- [Task description]:
Pull out each line of the material that contains the word "width" and copy those lines in full.

- [Input rows]:
--------
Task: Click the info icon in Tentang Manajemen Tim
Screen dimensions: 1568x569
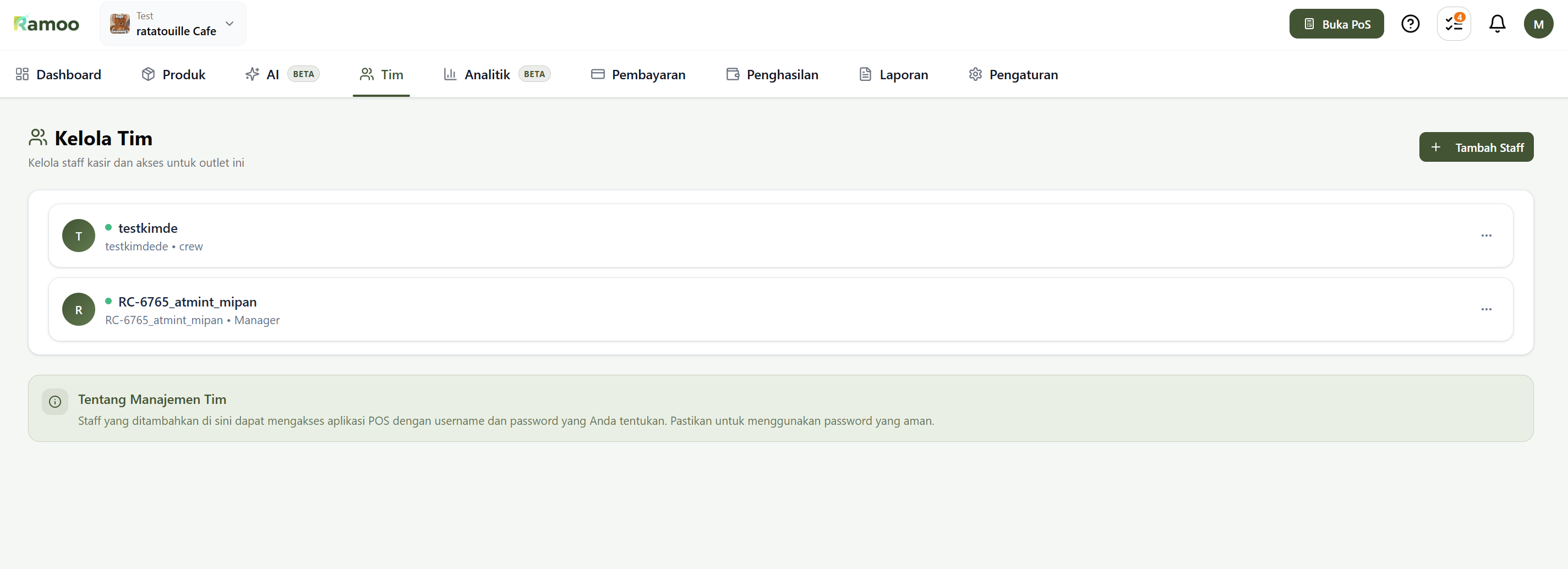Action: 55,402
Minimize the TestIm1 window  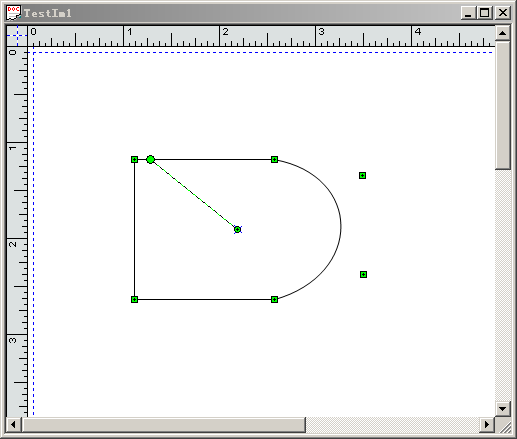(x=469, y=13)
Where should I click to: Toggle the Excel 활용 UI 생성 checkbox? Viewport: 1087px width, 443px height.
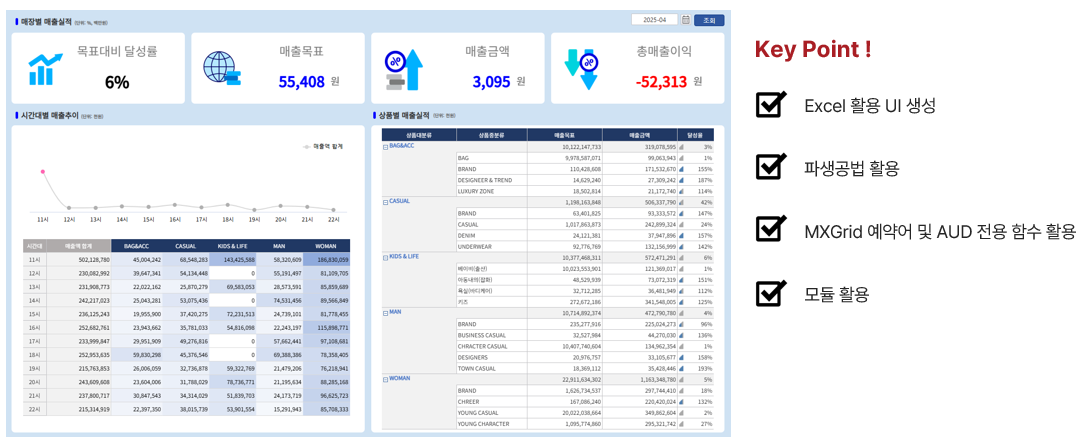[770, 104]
--------
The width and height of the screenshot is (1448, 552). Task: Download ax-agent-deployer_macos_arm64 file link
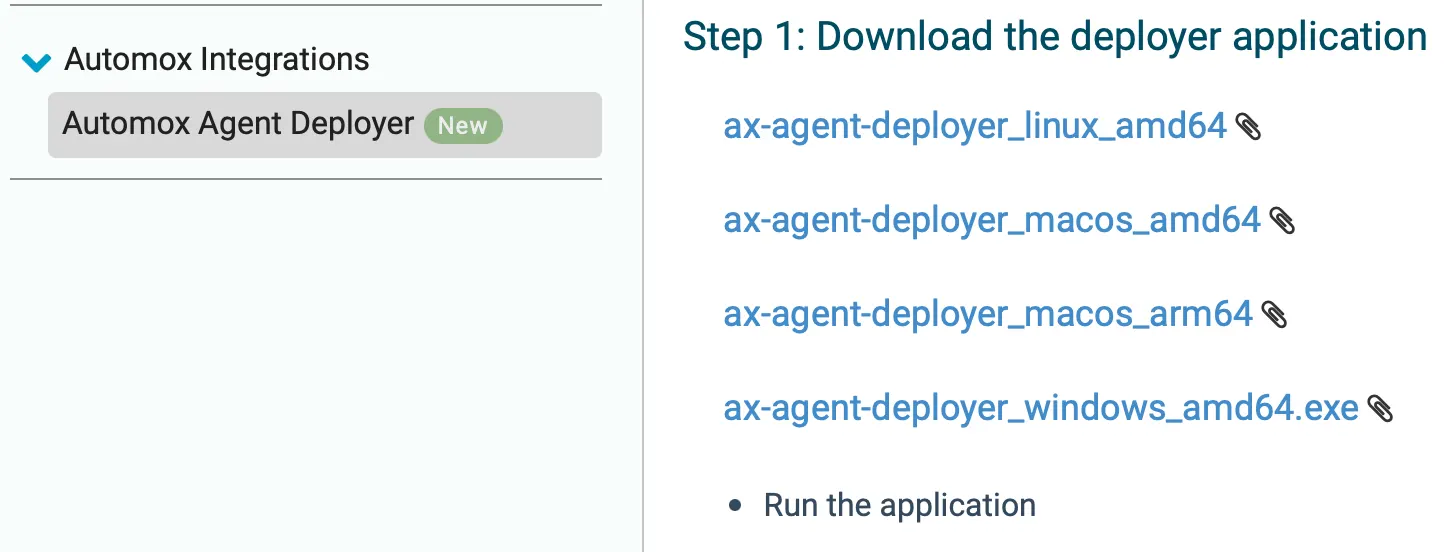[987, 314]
--------
- [Answer to this task]:
Where should I click to: Toggle the Excel 활용 UI 생성 checkbox? Viewport: 1087px width, 443px height.
The width and height of the screenshot is (1448, 552). Task: Download ax-agent-deployer_macos_arm64 file link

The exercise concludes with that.